Cette émotion singulière ne consiste donc pas en une simple capture de l’attention, en un choc spectaculaire, en une immersion totalisante qui abolirait toute distance critique, mais plutôt en une dérive contrôlée, en un jeu conscient avec les codes de la représentation, le simulacre délibérément affirmé comme simulacre (ce qu’on pourrait nommer la simulacréité), l’intelligence réflexive de la perception qui se saisit et se dessaisit simultanément en un mouvement indivisible et continu. La fiction narrative conventionnelle, malgré ses indéniables qualités, n’a peut-être plus aujourd’hui la finesse nécessaire pour rendre compte de ce mouvement complexe, de cette oscillation constitutive de l’expérience esthétique contemporaine. C’est pourquoi nous pouvons sans doute abandonner sans nostalgie excessive l’autorité traditionnelle du narrateur omniscient et ses certitudes rassurantes. Nous préférons désormais ce doute vivant et productif qui palpite au cœur même des œuvres contemporaines les plus stimulantes (et Jean-Luc Godard en constitue certainement un exemple emblématique), ce “je ne sais pas” revendiqué comme posture esthétique, cette absence créatrice qui ouvre l’espace d’une réception active et critique. Nous cherchons peut-être, au plus profond de notre sensibilité contemporaine, ce qui précisément n’est pas réductible à nous-mêmes, ce qui n’appartient à personne en particulier, cet impersonnel qui refuse pourtant toute prétention à l’universalité abstraite, parce que c’est précisément lui qui palpite au cœur de l’écart esthétique qui rend possible l’expérience de l’art.

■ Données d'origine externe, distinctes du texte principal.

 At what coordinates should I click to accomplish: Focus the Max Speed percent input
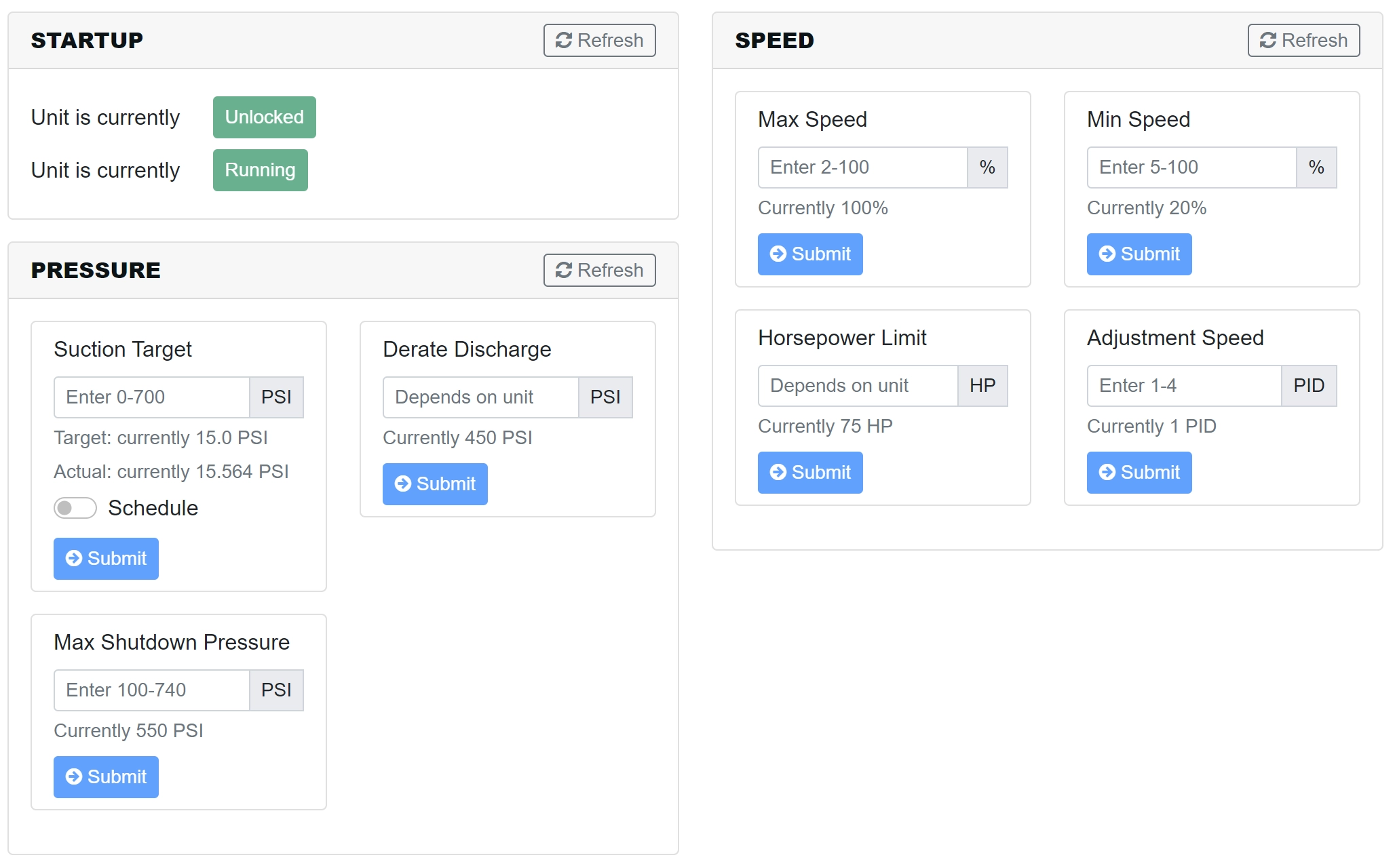(x=862, y=167)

Mais cette valorisation de la fragmentation et de la discontinuité ne relève pas d’un simple formalisme expérimental. Elle témoigne d’une transformation plus profonde de notre rapport au monde et aux récits qui prétendent en rendre compte. À l’heure où les grands récits unificateurs ont perdu leur crédibilité, où l’expérience quotidienne est elle-même traversée par des ruptures et des discontinuités multiples, la Fiction sans Narration propose peut-être une forme plus fidèle à la texture même de l’expérience contemporaine.

L’ennui que peuvent susciter ces œuvres chez certains spectateurs ou lecteurs habitués aux formes narratives traditionnelles n’est donc pas nécessairement le signe d’un échec esthétique. Il pourrait au contraire révéler la résistance que ces œuvres opposent à une consommation passive, leur refus délibéré de se plier aux attentes formatées par l’industrie culturelle dominante. Cet ennui apparent pourrait bien être la condition préalable d’une autre forme d’attention, plus patiente, plus ouverte aux détails, aux écarts, aux tensions internes de l’œuvre.

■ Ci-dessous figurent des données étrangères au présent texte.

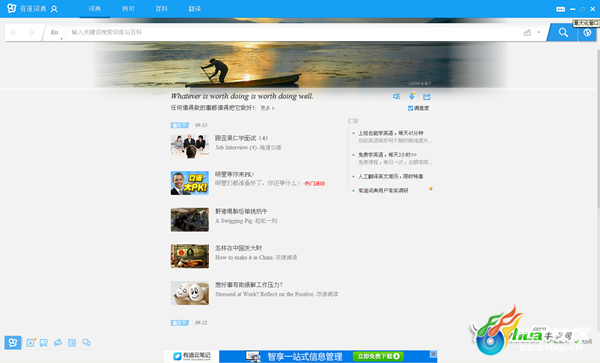Viewport: 600px width, 363px height.
Task: Play the daily sentence audio speaker
Action: point(397,96)
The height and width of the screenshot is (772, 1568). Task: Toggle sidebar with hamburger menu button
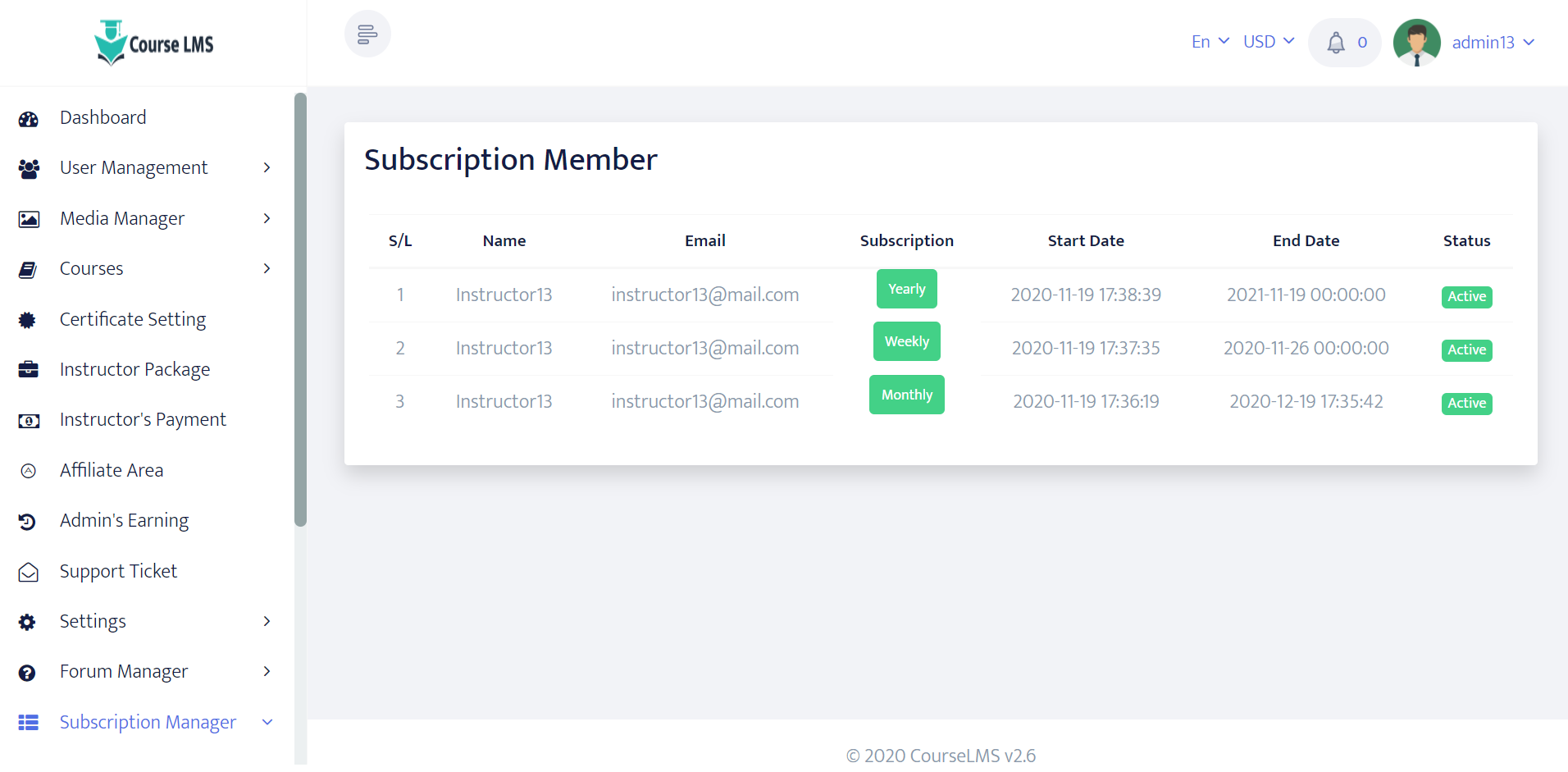tap(367, 34)
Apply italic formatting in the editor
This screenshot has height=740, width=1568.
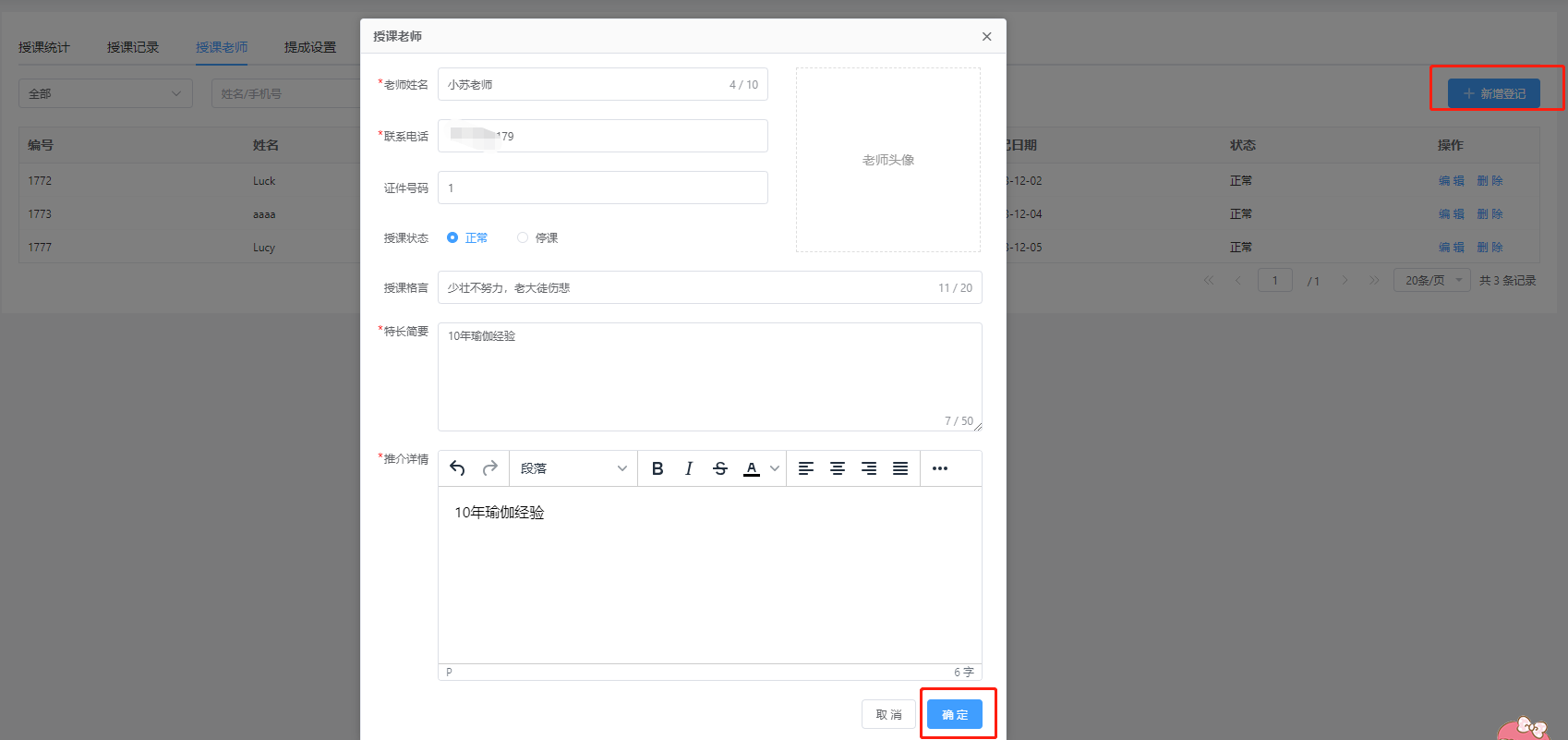(x=689, y=468)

Car la Fiction sans Narration ne vise pas à capturer notre attention pour mieux la canaliser vers une conclusion prévisible. Elle cherche plutôt à la libérer des schémas préétablis, à la rendre à sa mobilité fondamentale. Elle nous invite à une expérience esthétique qui n’est plus celle de la reconnaissance rassurante du déjà connu, mais celle de la découverte permanente, de l’étonnement renouvelé face à des configurations sensibles inédites.

En ce sens, la Fiction sans Narration participe d’une résistance plus large aux régimes attentionnels imposés par l’économie numérique contemporaine, qui capte et monétise notre attention en la fragmentant paradoxalement pour mieux la canaliser vers des objectifs commerciaux. Face à cette instrumentalisation, elle propose une autre forme de fragmentation, non plus subie mais délibérément explorée comme potentialité créatrice.

L’écart esthétique qu’elle cultive n’est donc pas un simple jeu formel, mais bien une proposition politique : celle d’une attention libérée des impératifs de productivité et d’efficacité, rendue à sa capacité d’errance et de découverte. Dans un monde saturé de récits simplificateurs et unidimensionnels, la Fiction sans Narration maintient ouverte la possibilité d’une expérience esthétique qui résiste à l’homogénéisation des imaginaires.